A Soviet Journey is part of a series published throughout the 70s and 80s by Progress called “Impressions of the USSR.” This is by far the most handsome volume I’ve seen, the others mostly having garish covers featuring montages of over saturated photos and typographical chaos. In contrast, this book is stylish, handsome, and reserved. The rainbow stripes are both abstract, but create a sense of movement—appropriate for a travel book. Most impressively, the dust jacked unfolds with an additional flap, and is printed inside and out, holding an immense amount of information in text, maps, photos, and giant pull quotes. I’ve actually never seen anything else like it.

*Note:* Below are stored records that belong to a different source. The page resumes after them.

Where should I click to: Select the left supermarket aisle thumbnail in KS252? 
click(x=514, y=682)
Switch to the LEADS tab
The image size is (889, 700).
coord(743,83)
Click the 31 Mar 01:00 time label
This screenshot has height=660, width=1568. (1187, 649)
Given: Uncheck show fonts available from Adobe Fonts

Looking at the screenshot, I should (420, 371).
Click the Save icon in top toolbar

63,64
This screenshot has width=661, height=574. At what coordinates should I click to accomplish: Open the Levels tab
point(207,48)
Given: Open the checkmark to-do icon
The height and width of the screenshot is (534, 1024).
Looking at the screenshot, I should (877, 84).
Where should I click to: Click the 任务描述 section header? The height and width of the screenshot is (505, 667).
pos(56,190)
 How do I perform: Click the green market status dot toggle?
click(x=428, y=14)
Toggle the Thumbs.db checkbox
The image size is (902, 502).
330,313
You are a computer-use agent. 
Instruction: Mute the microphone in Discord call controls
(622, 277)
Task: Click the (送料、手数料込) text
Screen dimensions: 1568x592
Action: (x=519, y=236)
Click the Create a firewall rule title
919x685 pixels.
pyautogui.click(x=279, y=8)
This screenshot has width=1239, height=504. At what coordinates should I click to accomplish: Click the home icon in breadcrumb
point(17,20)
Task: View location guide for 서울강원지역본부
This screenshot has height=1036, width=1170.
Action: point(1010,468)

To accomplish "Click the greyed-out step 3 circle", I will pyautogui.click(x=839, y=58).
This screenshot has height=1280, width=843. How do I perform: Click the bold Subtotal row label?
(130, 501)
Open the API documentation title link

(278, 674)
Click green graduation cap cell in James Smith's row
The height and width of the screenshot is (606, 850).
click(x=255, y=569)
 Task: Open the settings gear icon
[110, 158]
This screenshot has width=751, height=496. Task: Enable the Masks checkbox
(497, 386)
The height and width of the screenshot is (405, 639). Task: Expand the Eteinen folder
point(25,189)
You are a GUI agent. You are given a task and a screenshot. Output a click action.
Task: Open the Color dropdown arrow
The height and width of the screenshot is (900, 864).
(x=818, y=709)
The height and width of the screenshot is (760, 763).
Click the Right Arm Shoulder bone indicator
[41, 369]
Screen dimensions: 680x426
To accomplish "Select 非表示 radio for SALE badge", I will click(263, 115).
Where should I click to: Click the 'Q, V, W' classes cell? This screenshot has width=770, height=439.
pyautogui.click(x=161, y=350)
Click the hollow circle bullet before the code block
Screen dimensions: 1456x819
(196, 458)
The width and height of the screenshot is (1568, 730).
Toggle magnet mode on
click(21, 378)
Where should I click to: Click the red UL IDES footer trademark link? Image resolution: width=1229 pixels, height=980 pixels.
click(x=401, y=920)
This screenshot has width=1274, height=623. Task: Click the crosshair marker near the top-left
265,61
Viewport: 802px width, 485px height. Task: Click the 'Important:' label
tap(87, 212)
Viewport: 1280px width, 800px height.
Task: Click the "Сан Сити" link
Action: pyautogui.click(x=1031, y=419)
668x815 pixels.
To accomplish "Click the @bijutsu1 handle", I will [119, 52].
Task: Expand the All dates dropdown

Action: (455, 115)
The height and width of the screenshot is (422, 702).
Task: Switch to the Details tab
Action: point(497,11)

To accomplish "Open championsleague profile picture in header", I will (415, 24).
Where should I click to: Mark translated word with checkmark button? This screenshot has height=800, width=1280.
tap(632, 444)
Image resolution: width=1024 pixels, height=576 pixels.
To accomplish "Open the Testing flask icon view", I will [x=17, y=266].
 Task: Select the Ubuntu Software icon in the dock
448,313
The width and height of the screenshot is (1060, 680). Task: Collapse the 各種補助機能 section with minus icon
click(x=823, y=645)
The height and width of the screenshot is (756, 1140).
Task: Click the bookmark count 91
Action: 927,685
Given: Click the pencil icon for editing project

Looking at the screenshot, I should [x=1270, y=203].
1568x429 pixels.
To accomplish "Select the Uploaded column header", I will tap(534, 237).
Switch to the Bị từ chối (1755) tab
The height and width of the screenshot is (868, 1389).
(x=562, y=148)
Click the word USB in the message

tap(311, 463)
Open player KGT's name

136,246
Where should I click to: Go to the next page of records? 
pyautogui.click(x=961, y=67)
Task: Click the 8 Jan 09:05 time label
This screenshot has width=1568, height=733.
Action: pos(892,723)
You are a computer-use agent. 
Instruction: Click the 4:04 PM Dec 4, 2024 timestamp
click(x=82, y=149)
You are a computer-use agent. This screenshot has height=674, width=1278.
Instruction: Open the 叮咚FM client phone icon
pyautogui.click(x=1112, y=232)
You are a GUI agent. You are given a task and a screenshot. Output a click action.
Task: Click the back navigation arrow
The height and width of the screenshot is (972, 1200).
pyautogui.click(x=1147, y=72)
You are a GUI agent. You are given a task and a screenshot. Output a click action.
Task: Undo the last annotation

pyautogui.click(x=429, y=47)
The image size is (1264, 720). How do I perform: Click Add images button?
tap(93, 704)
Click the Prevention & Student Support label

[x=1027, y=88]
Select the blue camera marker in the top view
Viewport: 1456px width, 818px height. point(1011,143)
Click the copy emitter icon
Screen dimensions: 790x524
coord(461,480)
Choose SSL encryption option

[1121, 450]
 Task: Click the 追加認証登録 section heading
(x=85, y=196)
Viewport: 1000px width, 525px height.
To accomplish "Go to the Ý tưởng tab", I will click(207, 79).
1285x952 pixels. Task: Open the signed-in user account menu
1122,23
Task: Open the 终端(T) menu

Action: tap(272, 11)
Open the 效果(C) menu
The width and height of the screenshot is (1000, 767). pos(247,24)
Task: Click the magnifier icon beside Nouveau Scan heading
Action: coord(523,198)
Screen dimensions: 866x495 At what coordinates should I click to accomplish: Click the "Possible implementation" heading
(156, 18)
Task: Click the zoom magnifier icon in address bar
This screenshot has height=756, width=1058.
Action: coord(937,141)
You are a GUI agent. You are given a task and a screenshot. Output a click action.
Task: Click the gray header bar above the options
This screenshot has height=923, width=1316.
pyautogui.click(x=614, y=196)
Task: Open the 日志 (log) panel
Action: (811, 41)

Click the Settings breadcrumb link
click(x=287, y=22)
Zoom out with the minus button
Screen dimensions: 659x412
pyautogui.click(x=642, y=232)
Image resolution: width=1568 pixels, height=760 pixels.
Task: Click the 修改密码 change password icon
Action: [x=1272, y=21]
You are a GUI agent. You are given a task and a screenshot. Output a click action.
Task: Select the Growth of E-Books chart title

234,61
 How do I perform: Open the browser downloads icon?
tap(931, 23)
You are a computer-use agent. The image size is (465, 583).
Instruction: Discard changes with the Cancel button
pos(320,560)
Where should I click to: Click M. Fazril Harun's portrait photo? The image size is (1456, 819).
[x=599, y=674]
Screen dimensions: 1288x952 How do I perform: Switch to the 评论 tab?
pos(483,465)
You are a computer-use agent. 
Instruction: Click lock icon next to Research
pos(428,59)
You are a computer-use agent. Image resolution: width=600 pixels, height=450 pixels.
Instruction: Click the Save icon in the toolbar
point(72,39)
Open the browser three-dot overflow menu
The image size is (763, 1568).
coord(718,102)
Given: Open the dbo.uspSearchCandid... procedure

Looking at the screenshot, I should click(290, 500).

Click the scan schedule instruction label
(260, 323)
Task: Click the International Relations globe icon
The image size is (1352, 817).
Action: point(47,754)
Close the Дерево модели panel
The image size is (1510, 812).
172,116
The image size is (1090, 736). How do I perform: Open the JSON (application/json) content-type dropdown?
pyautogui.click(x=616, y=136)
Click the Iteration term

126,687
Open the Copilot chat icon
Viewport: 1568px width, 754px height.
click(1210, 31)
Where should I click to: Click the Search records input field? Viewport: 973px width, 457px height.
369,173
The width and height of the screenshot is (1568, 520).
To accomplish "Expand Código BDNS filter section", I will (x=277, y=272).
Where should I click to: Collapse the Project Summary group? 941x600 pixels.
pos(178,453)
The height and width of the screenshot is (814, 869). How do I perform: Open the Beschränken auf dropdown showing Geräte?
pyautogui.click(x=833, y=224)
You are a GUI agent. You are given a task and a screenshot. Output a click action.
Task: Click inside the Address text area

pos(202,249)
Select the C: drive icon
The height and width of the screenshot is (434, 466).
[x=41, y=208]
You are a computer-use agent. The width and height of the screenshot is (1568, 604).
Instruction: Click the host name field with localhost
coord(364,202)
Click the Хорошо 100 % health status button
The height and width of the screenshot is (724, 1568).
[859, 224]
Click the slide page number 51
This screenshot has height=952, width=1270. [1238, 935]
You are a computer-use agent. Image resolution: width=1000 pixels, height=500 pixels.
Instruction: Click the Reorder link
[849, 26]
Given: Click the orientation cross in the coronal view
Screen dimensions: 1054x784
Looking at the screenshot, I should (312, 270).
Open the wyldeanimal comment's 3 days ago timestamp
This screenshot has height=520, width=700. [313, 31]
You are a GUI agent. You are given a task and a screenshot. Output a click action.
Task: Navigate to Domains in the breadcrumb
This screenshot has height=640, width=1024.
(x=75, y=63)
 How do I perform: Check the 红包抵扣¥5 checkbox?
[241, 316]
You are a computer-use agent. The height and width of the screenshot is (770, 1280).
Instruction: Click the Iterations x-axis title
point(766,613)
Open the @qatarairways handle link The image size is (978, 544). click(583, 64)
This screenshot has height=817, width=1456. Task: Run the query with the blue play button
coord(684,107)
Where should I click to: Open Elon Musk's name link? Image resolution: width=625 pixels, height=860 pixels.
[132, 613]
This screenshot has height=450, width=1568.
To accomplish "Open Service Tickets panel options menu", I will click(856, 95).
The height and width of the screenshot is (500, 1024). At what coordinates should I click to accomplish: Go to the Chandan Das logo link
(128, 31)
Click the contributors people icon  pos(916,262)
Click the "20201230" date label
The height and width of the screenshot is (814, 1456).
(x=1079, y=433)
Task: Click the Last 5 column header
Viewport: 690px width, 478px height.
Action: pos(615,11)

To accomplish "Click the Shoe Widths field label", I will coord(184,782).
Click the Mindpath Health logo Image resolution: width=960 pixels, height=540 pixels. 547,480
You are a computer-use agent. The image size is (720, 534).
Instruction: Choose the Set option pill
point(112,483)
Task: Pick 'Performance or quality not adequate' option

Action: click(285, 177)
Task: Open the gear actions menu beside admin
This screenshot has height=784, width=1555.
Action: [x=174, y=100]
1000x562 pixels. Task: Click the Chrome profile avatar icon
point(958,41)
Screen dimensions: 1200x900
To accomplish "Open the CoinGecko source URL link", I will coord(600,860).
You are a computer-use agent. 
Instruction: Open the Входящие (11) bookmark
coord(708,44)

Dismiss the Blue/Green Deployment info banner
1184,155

After a beautiful blue-line splash page, the initial 2/3rds of the book is standard black text on white, but the final 3rd is a really nice collection of bluetone photos. While La Guma’s text is relatively complex and savvy, the photos fall into pretty straight Soviet propaganda, which near cliché images of military parades, “Young Pioneers”, and oil workers. Printing the photos in blue is a simple conceit, but it’s really effective in giving the book a real above-and-beyond feel.
Full bibliographic info:
Alex La Guma, A Soviet Journey (Moscow: Progress Publishers, 1978). Cover design, internal design, and photographers uncredited.
Thanks for writing this.
It’s great to know that people here and there are still finding and reading Alex La Guma.
This edition is indeed handsomely published.
Time of the Butcherbird is excellent as well – probably you’ve read it?
And though I’m sure you’re aware of it already the Heinemann’s African Writers Series has so many great titles, the old paperbacks are fun to collect.